----- DATA SECTION

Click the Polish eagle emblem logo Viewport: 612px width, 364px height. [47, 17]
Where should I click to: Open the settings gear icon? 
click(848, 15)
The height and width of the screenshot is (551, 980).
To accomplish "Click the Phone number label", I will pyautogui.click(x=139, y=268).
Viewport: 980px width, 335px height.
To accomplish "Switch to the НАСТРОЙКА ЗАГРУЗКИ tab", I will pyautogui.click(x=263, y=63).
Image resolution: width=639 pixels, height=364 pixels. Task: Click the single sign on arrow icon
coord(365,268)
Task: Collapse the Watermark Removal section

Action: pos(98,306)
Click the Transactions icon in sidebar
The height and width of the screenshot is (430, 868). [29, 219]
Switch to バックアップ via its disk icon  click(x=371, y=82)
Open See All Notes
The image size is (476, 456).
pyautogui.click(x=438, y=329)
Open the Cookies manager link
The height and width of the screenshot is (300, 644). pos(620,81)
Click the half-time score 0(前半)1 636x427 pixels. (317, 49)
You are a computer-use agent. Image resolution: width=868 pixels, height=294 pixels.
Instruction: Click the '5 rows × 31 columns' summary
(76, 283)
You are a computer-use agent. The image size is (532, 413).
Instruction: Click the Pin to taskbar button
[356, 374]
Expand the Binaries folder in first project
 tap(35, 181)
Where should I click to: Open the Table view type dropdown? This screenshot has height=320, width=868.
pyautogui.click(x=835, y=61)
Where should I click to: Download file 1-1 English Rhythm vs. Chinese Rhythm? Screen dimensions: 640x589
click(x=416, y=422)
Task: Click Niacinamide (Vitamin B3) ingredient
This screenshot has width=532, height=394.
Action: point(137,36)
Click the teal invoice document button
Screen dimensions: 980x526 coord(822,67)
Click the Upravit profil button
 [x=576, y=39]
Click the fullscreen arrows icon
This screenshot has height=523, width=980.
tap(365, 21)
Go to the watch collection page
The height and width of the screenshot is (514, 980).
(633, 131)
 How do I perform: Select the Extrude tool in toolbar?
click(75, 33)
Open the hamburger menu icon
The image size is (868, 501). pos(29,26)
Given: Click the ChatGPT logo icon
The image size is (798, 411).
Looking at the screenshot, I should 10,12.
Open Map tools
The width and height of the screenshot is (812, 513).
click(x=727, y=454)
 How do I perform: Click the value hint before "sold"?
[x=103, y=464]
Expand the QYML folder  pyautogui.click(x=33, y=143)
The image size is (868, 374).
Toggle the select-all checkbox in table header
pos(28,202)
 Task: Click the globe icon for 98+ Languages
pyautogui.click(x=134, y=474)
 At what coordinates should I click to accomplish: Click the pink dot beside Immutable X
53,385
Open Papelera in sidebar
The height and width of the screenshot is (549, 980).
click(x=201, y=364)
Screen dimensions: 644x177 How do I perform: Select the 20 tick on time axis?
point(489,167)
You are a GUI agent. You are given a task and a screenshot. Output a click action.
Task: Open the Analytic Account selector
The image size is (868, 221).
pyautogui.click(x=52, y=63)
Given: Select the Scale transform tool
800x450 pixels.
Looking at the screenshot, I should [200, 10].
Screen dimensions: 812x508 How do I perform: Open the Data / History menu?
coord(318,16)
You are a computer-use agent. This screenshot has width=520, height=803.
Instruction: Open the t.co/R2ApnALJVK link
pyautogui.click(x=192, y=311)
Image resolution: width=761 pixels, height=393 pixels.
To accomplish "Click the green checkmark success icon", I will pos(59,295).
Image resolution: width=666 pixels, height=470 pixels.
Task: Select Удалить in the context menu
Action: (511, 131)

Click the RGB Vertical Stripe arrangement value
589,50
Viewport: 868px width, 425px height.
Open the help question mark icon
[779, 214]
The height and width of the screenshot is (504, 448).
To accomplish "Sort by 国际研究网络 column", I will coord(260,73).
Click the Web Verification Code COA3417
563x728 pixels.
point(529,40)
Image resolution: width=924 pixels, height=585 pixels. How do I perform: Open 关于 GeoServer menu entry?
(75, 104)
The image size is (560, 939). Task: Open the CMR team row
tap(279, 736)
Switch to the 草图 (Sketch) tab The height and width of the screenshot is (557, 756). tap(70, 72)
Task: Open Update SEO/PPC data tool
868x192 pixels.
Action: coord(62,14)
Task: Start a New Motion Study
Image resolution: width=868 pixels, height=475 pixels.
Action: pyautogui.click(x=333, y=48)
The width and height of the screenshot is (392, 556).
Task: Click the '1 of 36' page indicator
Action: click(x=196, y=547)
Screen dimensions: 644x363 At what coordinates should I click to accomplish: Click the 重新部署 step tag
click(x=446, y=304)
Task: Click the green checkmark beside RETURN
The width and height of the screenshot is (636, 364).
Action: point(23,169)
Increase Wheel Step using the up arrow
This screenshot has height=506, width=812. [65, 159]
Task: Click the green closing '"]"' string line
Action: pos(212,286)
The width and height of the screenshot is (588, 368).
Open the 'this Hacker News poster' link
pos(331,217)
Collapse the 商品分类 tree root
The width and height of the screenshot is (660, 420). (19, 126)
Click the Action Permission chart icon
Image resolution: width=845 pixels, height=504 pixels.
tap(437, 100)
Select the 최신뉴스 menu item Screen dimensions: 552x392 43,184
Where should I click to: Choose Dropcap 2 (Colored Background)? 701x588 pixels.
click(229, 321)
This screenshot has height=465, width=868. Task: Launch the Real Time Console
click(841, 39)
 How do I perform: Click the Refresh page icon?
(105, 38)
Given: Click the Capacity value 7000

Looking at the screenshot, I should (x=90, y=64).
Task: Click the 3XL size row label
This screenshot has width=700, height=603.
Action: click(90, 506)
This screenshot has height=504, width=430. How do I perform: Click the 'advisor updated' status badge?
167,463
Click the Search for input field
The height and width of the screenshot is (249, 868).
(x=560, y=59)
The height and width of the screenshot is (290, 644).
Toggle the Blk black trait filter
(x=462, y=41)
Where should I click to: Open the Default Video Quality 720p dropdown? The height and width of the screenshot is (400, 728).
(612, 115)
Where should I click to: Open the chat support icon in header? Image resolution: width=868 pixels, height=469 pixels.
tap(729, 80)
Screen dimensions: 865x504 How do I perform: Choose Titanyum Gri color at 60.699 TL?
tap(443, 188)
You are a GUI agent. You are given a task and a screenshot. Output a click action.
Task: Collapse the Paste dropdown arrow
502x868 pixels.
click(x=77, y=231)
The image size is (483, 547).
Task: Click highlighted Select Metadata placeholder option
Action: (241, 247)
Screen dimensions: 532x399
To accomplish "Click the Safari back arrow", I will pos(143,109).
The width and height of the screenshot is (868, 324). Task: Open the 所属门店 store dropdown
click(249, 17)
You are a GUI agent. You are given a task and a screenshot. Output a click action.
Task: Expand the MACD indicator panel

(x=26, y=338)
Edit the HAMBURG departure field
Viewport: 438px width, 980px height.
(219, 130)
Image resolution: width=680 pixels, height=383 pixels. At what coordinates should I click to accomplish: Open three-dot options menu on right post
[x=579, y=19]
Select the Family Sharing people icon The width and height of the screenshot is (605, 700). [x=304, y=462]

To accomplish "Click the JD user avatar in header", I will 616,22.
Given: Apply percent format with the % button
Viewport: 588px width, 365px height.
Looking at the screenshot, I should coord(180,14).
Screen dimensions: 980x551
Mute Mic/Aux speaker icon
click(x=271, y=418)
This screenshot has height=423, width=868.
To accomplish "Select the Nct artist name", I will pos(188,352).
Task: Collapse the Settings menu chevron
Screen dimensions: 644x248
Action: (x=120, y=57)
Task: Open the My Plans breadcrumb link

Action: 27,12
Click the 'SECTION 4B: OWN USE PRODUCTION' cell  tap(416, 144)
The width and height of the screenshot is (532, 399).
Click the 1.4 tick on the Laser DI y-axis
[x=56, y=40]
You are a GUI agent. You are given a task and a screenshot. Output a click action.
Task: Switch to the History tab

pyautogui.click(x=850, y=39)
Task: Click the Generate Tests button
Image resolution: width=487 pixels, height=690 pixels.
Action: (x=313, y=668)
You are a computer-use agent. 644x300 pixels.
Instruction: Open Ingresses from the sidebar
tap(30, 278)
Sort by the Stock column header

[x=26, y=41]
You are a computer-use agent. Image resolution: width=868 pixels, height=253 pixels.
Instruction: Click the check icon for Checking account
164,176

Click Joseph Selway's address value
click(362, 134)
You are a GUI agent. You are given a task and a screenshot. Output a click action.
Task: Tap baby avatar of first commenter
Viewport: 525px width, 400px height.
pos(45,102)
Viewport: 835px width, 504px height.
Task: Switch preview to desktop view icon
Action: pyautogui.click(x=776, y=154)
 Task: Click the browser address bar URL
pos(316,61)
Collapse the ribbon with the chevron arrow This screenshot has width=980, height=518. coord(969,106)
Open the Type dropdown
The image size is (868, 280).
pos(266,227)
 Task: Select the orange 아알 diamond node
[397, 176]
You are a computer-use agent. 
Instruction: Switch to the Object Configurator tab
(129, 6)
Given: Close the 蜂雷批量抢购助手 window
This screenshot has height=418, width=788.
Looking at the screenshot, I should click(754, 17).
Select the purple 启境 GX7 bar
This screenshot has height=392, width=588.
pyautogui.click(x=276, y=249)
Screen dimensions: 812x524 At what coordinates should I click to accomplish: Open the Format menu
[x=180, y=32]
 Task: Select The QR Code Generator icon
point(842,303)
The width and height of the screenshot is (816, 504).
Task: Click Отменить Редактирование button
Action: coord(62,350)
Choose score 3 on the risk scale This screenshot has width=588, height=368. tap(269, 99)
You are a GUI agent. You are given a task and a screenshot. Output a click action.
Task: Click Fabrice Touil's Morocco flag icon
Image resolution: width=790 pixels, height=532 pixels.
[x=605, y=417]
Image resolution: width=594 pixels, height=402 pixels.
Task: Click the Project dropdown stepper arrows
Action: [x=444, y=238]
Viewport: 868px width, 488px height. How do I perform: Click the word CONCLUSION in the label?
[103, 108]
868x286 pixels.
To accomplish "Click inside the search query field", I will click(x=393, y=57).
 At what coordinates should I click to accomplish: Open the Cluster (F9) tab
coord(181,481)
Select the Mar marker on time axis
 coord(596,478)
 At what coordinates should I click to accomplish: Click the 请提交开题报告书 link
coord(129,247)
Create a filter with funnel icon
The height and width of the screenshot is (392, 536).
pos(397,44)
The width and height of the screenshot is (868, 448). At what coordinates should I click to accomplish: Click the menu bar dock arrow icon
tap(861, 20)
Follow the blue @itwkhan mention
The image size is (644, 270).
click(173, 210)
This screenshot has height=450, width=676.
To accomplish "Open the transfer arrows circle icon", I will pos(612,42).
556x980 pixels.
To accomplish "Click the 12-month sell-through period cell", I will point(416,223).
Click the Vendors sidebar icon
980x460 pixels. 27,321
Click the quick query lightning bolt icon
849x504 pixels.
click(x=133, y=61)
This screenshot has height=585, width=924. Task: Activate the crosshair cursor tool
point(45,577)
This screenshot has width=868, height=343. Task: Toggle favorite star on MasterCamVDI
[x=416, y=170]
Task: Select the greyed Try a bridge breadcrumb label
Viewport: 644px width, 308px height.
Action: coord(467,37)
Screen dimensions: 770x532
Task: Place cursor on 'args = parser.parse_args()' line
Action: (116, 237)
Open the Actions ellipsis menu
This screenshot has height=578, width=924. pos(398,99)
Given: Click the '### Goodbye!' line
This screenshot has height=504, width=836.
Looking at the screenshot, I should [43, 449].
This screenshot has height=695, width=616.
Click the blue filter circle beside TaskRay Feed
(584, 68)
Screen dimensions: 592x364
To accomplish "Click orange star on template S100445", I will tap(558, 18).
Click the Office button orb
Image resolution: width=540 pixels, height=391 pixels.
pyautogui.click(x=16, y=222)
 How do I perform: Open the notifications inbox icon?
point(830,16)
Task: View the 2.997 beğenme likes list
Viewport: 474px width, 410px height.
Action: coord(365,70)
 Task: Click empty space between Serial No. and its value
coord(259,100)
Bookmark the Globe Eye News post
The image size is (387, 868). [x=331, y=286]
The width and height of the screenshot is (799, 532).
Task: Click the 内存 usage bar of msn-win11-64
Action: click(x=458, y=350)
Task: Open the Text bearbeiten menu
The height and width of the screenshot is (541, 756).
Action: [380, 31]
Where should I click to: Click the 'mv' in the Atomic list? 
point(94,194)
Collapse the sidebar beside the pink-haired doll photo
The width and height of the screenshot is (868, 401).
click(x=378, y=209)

----------

**EXERCISE:** The lines above, starting at the one with "Image resolution: width=680" and ending at the one with "Given: Apply percent format with the % button", are the only ones to return, exactly as written.

**SOLUTION TO THIS TASK:**
Image resolution: width=680 pixels, height=383 pixels. At what coordinates should I click to accomplish: Open three-dot options menu on right post
[x=579, y=19]
Select the Family Sharing people icon The width and height of the screenshot is (605, 700). [x=304, y=462]

To accomplish "Click the JD user avatar in header", I will 616,22.
Given: Apply percent format with the % button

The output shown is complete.